Fayyaz Hashmi was born in 1920 and worked for much of his life as a poet and lyricist in Pakistan, contributing to Urdu literature and film. He died in 1987. His biography is not extensively documented — he belongs to that generation of Urdu poets whose names are less known than their words, whose lives recede behind the lines that survived them.

What is known about him is largely what his poetry tells: a sensibility oriented toward the intimate, the domestic, the specific quality of an ordinary moment made extraordinary by feeling. He was not a political poet or a poet of grand historical themes. He wrote about love, about the small unbearable beauties of being with someone, about time and its constraints.

The Poetry #

Hashmi’s most celebrated work is the nazm Aaj Jaane Ki Zid Na Karo — don’t insist on going today — which became one of the most widely sung Urdu poems of the twentieth century through Farida Khanum’s definitive recording. The recording is one of those rare conjunctions of poem and voice where neither can be fully separated from the other: Farida Khanum’s unhurried, aching delivery gave the words a quality of inhabited feeling that has made the song a standard of Urdu ghazal gayaki for decades.

The poem itself is deceptively simple: a plea, a few verses, a refrain. What makes it endure is the emotional precision — the specific word zid (insistence, stubbornness) in the very first line, the oath sworn by the beloved’s own self, the honest acknowledgment that time is real and the departure will come, and the beautiful moments that should not be let go. Nothing is overstated. Everything is felt.

The Themes #

The beauty of ordinary togetherness: Hashmi’s great subject is not love in its grand, dramatic register but love in its quiet, domestic one — two people sitting together, the specific sadness of someone getting up to leave, the wish to hold a moment still. Yun hi pehlu mein baithe raho — just stay here beside me like this — is not a declaration of passion. It is something quieter and in some ways more real.
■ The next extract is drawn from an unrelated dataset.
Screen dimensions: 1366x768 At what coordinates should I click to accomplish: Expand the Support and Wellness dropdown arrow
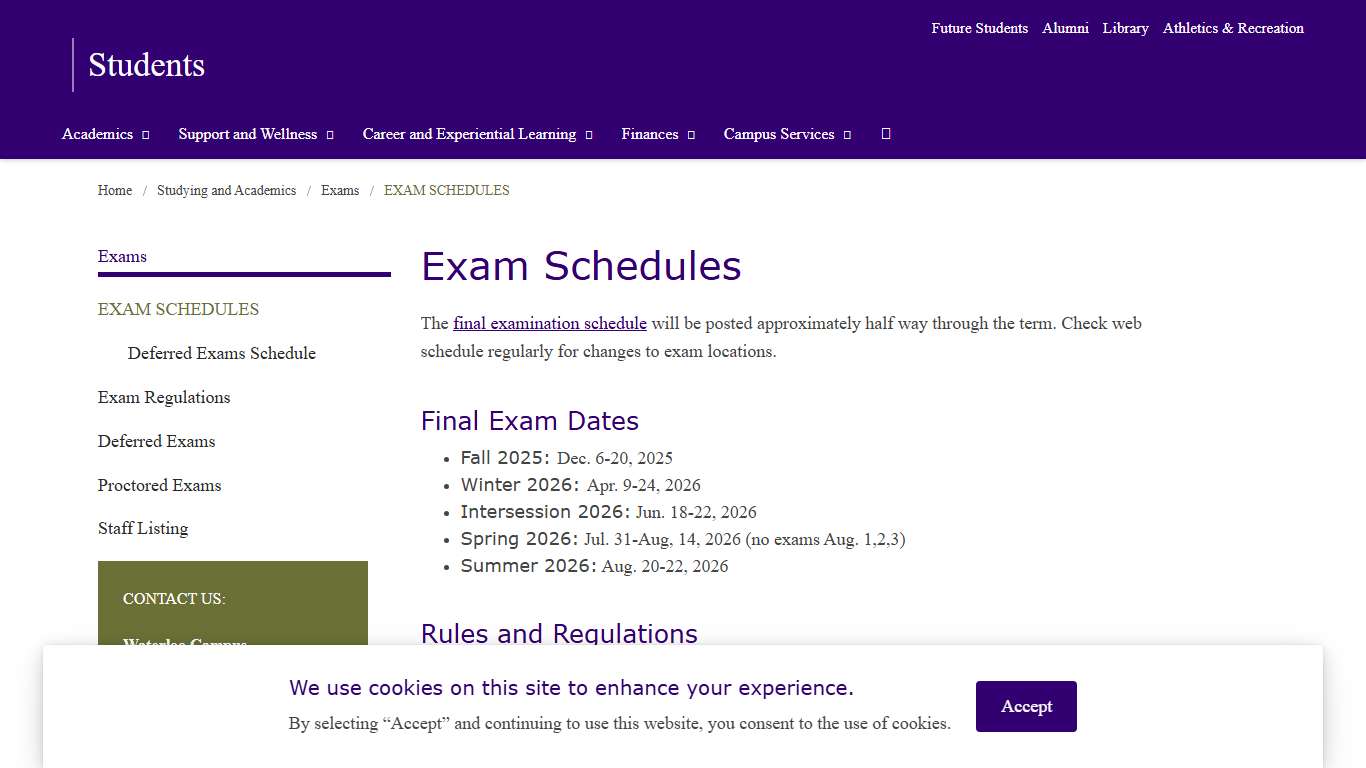330,134
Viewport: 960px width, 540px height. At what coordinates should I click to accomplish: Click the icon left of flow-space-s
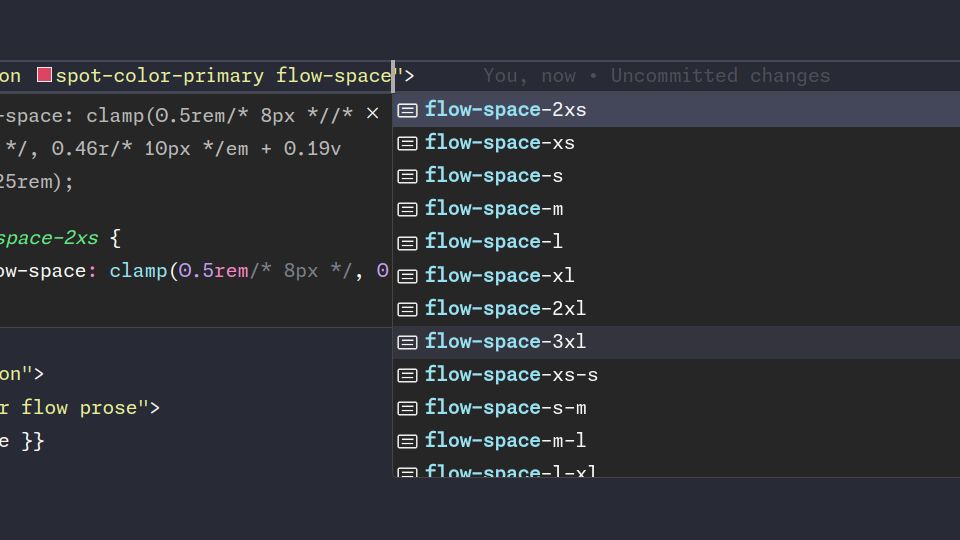pyautogui.click(x=407, y=176)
Time as the enemy and the context: Several of his poems acknowledge the constraint of time — waqt ki qaid mein zindagi hai — while refusing to accept that the constraint makes beauty meaningless. Yes, time is a prison. Yes, the departure will come. But chand ghariyan — a few moments — are worth having and worth asking for.

The intimate oath: Hashmi uses the oath tum ko apni qasam — I swear by your own self — which in Urdu is among the most tender of all swearing forms, invoking the beloved as the sacred thing, the most real thing, the thing by which one pledges.

Why He Endures #

Hashmi endures almost entirely through one poem and one recording. This is not unusual in the history of poetry — many poets are known by a single work that caught something so exactly that it became the vessel for everyone who felt something similar and had not found language for it.

Aaj Jaane Ki Zid Na Karo caught something exact: the specific, slightly desperate tenderness of wanting a moment not to end, knowing it will, asking anyway. The refrain is the most natural thing in the world to say to someone you love who is about to leave. The poem gave it form.